Financial Security is a Major Concern for Women Approaching Retirement

retirement questionsFinancial security is top of mind for many older adults. Almost sixty percent of Americans aged 60 and over are concerned that health care costs (56%) and 43 percent are concerned that prescription drug costs are outpacing retirement savings, according to a new NCOA/Ipsos survey. The national survey also finds that women are even more concerned than men about these costs and the potential impact on their family.

“All too often, older women are feeling the very real consequences of the income gap during retirement. After careers of earning less than their male counterparts, women are more likely to face financial insecurity, and this survey shows widespread concern among women, far more than men,” said Anna Maria Chávez, NCOA executive vice president and chief growth officer.

The National Council on Aging (NCOA), a nonprofit advocacy and service organization that focuses on joining the efforts of government, businesses and nonprofit organizations to improve the lives of  older adults, in partnership with Ipsos, a global market research and a consulting firm , released the results.

“Those results underscore the reality of an uneven playing field for women in the American economy and the economic opportunity cost after years as mothers and caregivers and not wage-earners. However, the ever-rising cost of health care and prescription drugs are a real and imminent threat to a safe, secure, and dignified retirement for aging adults across the country regardless of gender. Those on fixed incomes are even more worried,” added Chávez.

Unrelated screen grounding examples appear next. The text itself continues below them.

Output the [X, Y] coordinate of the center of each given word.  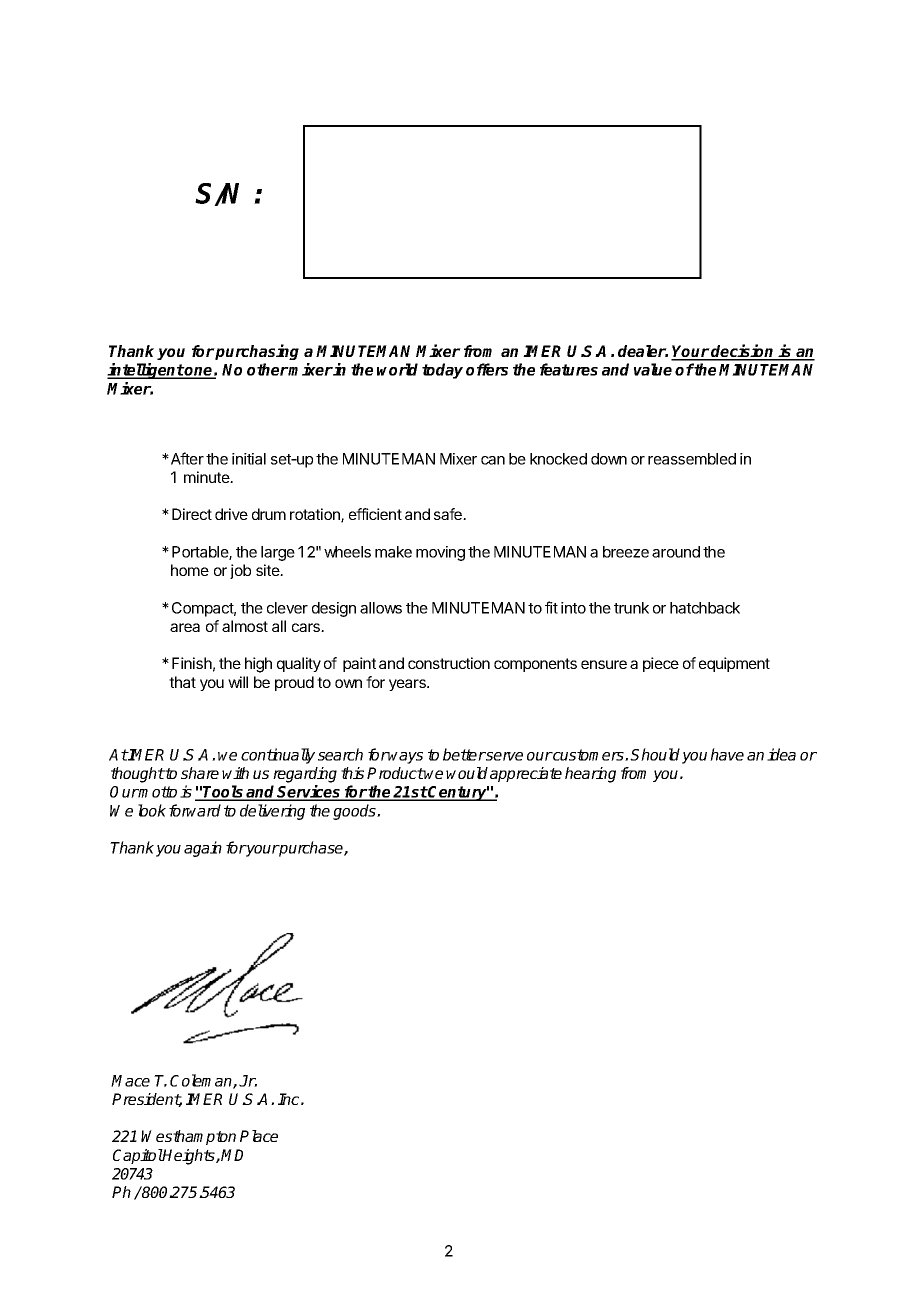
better [464, 754]
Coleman [202, 1081]
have [727, 754]
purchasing [256, 352]
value [653, 369]
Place [259, 1136]
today [442, 371]
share [200, 773]
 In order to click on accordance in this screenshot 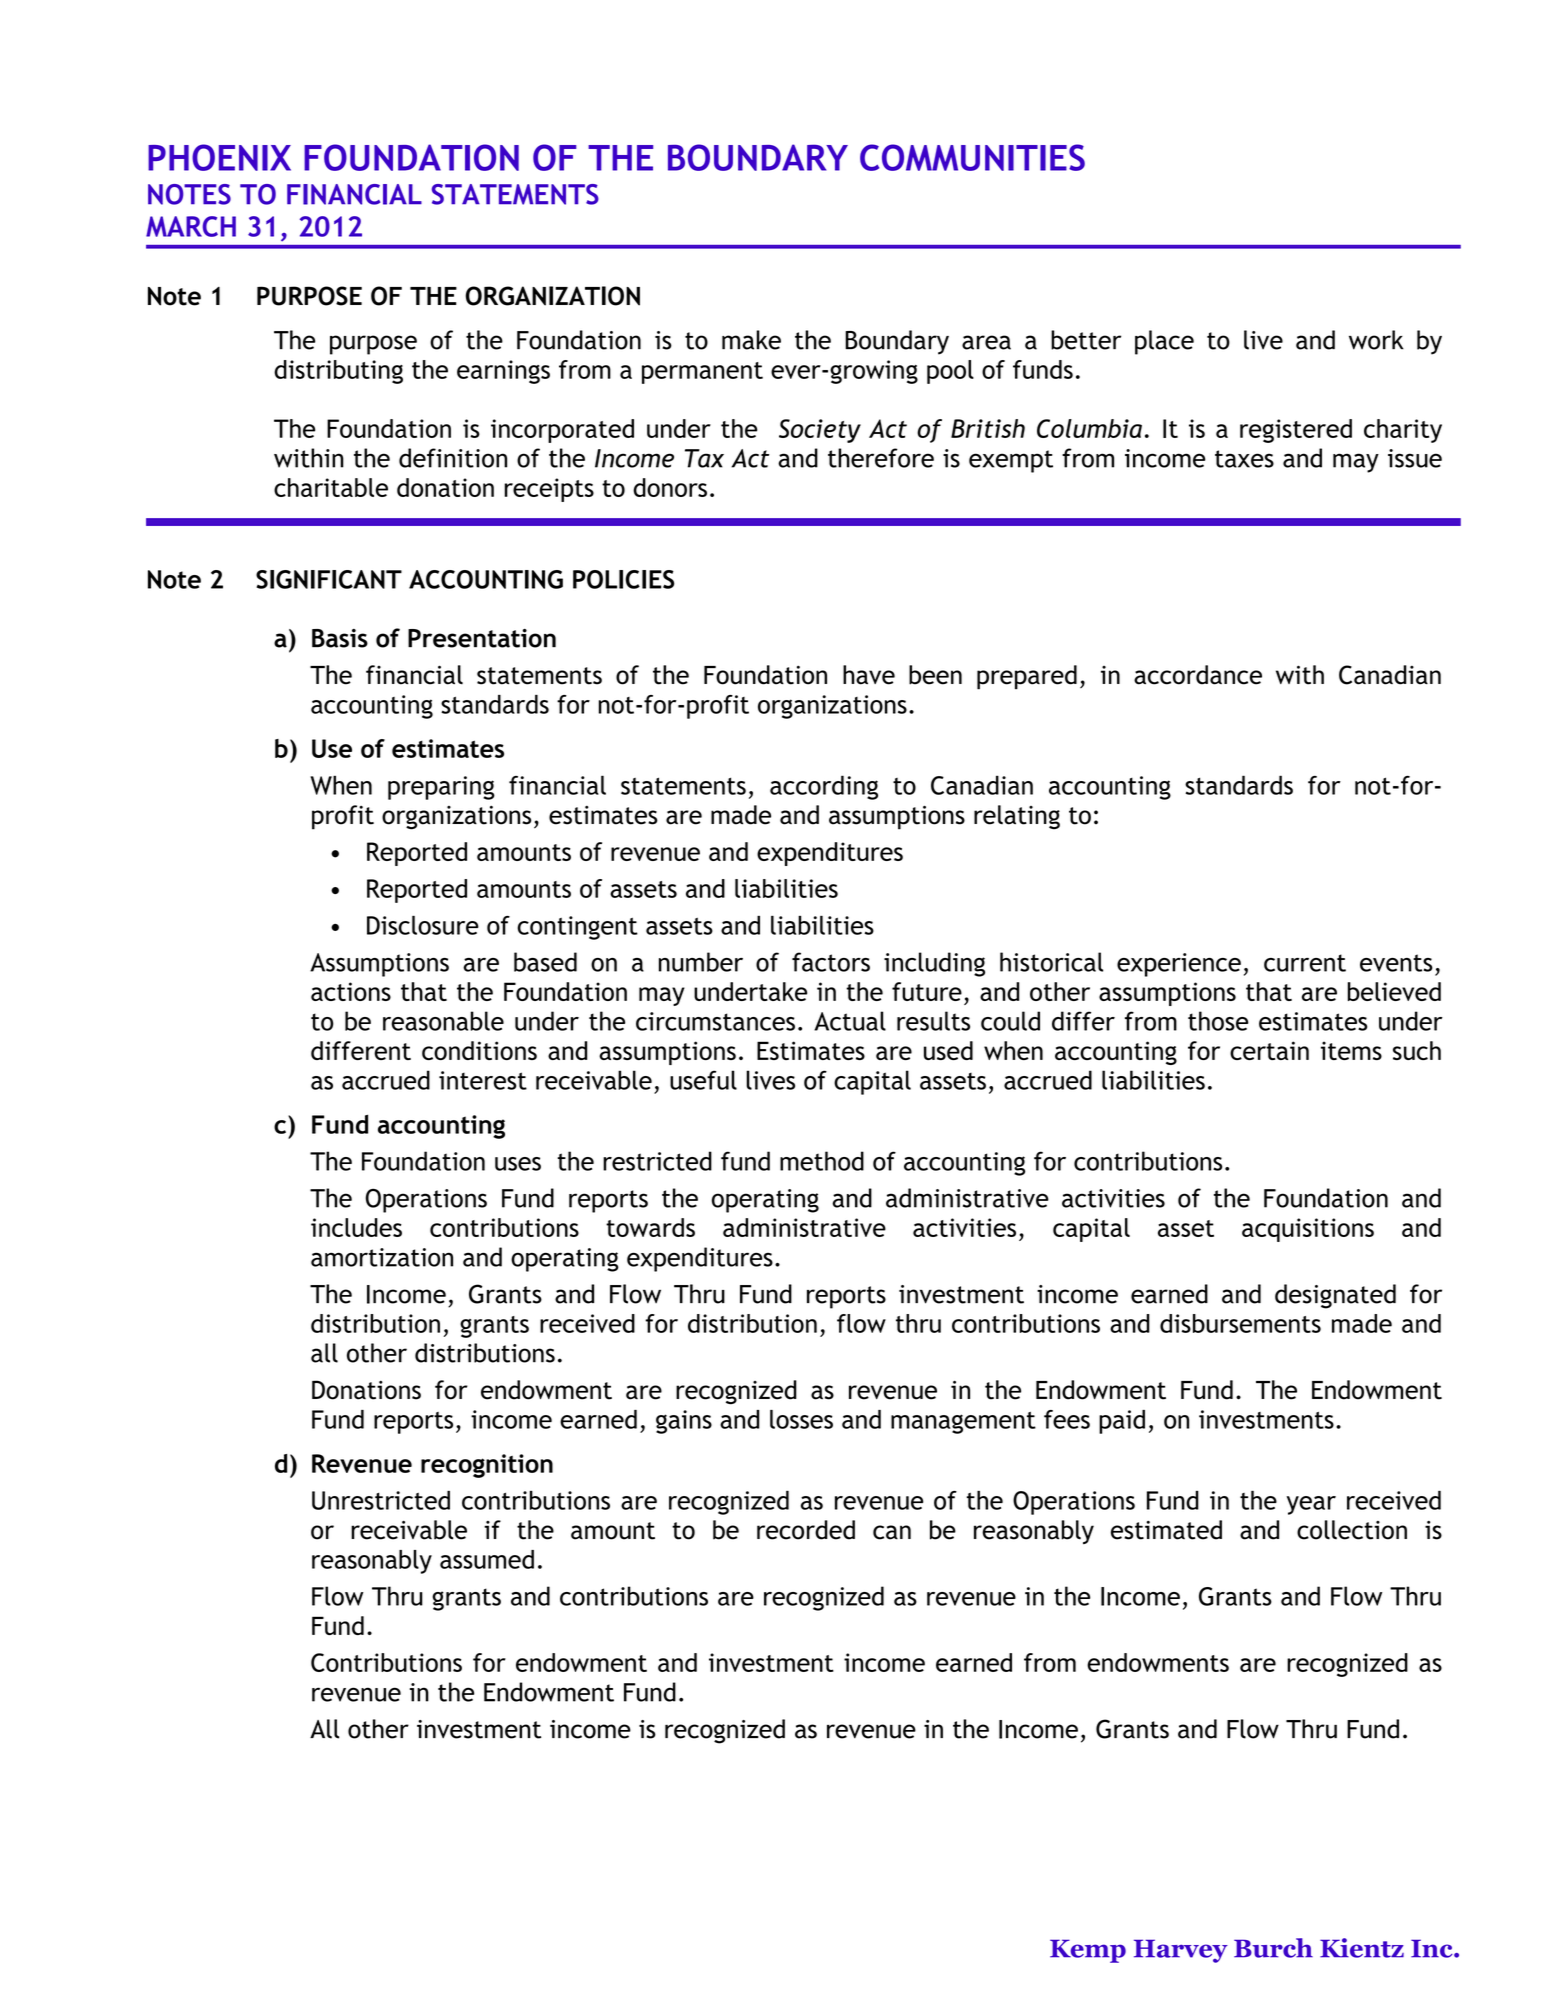, I will do `click(1198, 675)`.
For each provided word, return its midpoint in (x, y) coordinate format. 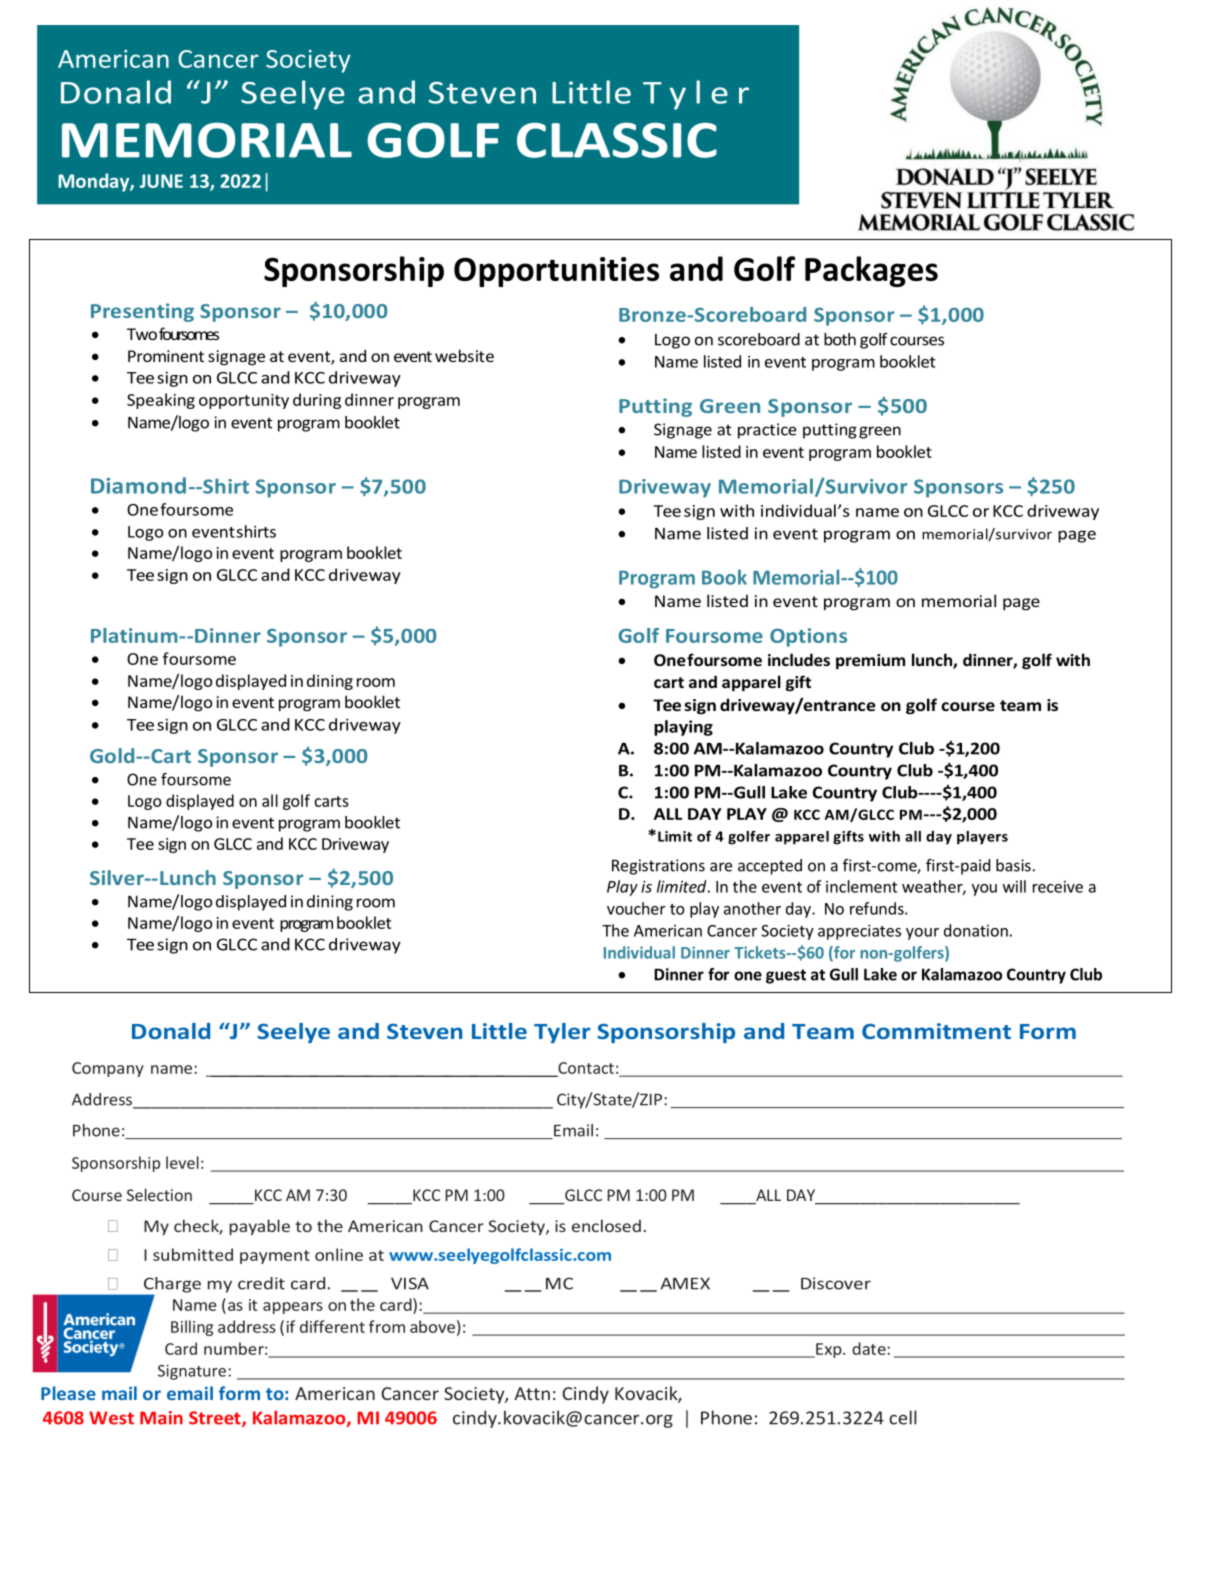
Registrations (658, 867)
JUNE (161, 181)
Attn (532, 1393)
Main (161, 1418)
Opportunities (556, 272)
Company (108, 1069)
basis (1013, 865)
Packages (871, 271)
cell (903, 1417)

The survey of 1227 adults aged 60 and over conducted between May 29, 2019 and June 14, 2019 found the rising cost of health care and prescription drugs and losing their independence are the top concerns of older adults and a direct threat to a secure retirement:

60 percent of women aged 60 and over are worried health care costs will exceed retirement income

  • 56 percent of Americans aged 60 and over, regardless of gender, are worried that health care costs will exceed retirement income
  • 68 percent of Americans aged 60 and over with household incomes of under $50,000 are worried

46 percent of women aged 60 and over are worried that prescription medicine costs will exceed retirement income

  • 43 percent of Americans aged 60 and over, regardless of gender, are worried that prescription medicine costs will exceed retirement income
  • 54 percent of Americans aged 60 and over with household incomes of under $50,000 are worried

51 percent of women aged 60 and over are worried about outliving their savings

  • 48 percent of Americans aged 60 and over, regardless of gender, are worried about outliving their savings
  • 61 percent of Americans aged 60 and over with household incomes under $50,000 are worried

59 percent of women aged 60 and over are worried about losing their independence

  • 54 percent of Americans aged 60 and over, regardless of gender, are worried about losing their independence and almost half (46 percent) worry about becoming a burden to their families.

52 percent of women aged 60 and over are worried about becoming a burden to their families, a full 12 percent more than men

“Every day, 10,000 people in America turn 65 and nearly half of our population is already over the age of 60,” said Chávez. “From our BenefitsCheckUp® website to falls prevention programs to chronic disease self-management and improving Medicare low-income beneficiary enrollment, NCOA is working with policymakers in Washington and partners across the country to help address these concerns head-on for a growing population of older adults across the country.”

“Our recent NCOA/Ipsos survey of older Americans finds that most people 60 and older report being pretty happy with their current lives,” reports Annie Weber, senior vice president at the research company Ipsos. “That is despite majorities of this group reporting worry about their physical health and their health care costs exceeding their savings.”

These are findings from an Ipsos poll conducted May 29-June 14, 2019. For the survey, a sample of 1227 adults aged 60 and older from the continental U.S., Alaska, and Hawaii were interviewed online in English. The poll has a credibility interval plus or minus 3.2 percentage points.